## Document passage

The super rich: How these people live in luxury during quarantine
When someone isn’t directly impacted by hardship, some tend to fall into a powerful delusion that it’s “not that bad.” COVID-19 hit and the whole world was sent into absolute chaos. The World Health Organization counted over a hundred thousand cases and thousands of deaths in a matter of days. But for those living in luxury homes with great access to healthcare, there was little to worry about.
Yet, as soon as the stock market began to collapse, a ferocious wave of dismissal began to rise up from many of the super wealthy. Desperate to stop the shutdowns people were essentially yelling “stop panicking!” into the streets. Many privileged people expressed that it wasn’t a big deal that the elderly were dying and that coronavirus “wasn’t that bad.”
While stories of those suffering during this crisis are far more important than those comfortably living in the lap of luxury, it’s impossible to turn away from the gross imbalance made more evident right now. But how exactly are the super rich experiencing this global pandemic?
Special access health care
Many people with financial abundance have used their money to establish ways to protect their health. For example, some secured special access to virus tests, experimental drugs, & personal ventilators.” According to Bloomberg, one anonymous billionaire has mentioned that many of his rich peers even inquired about reserving hospital beds just in case they fell ill.
Not only is their care prepped to be reserved, access to testing can also be easily requested through a “medical concierge company” which welcomes rich clients on-call doctor services on a membership basis. Meanwhile, frontline healthcare workers and everyone but patients with severe symptoms have had to go without testing.

## What this exercise asks
1 - In the article about the super rich during quarantine, what did an anonymous billionaire tell Bloomberg that many of his rich peers had asked about?
2 - Continue the article about how the super rich lived through quarantine, starting right after its last sentence.

## Data provided

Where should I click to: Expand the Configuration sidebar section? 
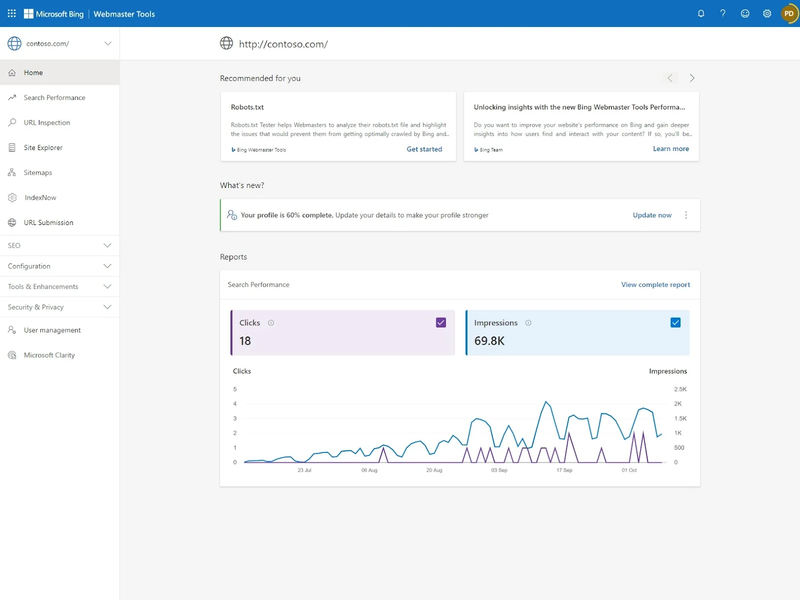(107, 266)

## Answers by item
1 - They asked about reserving hospital beds in case they fell ill.

2 -
Time to flee
While some struggle to secure any kind of housing to get them off of the streets and into quarantine, others have all the housing choices in the world. Ultra-wealthy homeowners rush to the countryside where coronavirus rates are low, or onto their yachts or private jets.
News from BBC reports say that remote islands are flooding with people trying to escape the virus and some buy out entire hotels for their self-isolation. Resorts in places such as Mexico, the West Indies, & the Bahamas have reported that some guests have extended their stay indefinitely.
Not only is COVID-19 a vacation for some – it’s a time to buy & prepare for the worst. Currently bunker sales are up by 400%. There’s great fear that coronavirus will cause economic collapse & social unrest. So to protect themselves from disastrous scenarios they buy luxury bunkers with shooting ranges, greenhouse gardens, & more.
It’s clear that billionaires and the like have extreme advantages to their living space & access to supreme healthcare care. Yet, somehow many still have the gall to openly complain or distress about their situation.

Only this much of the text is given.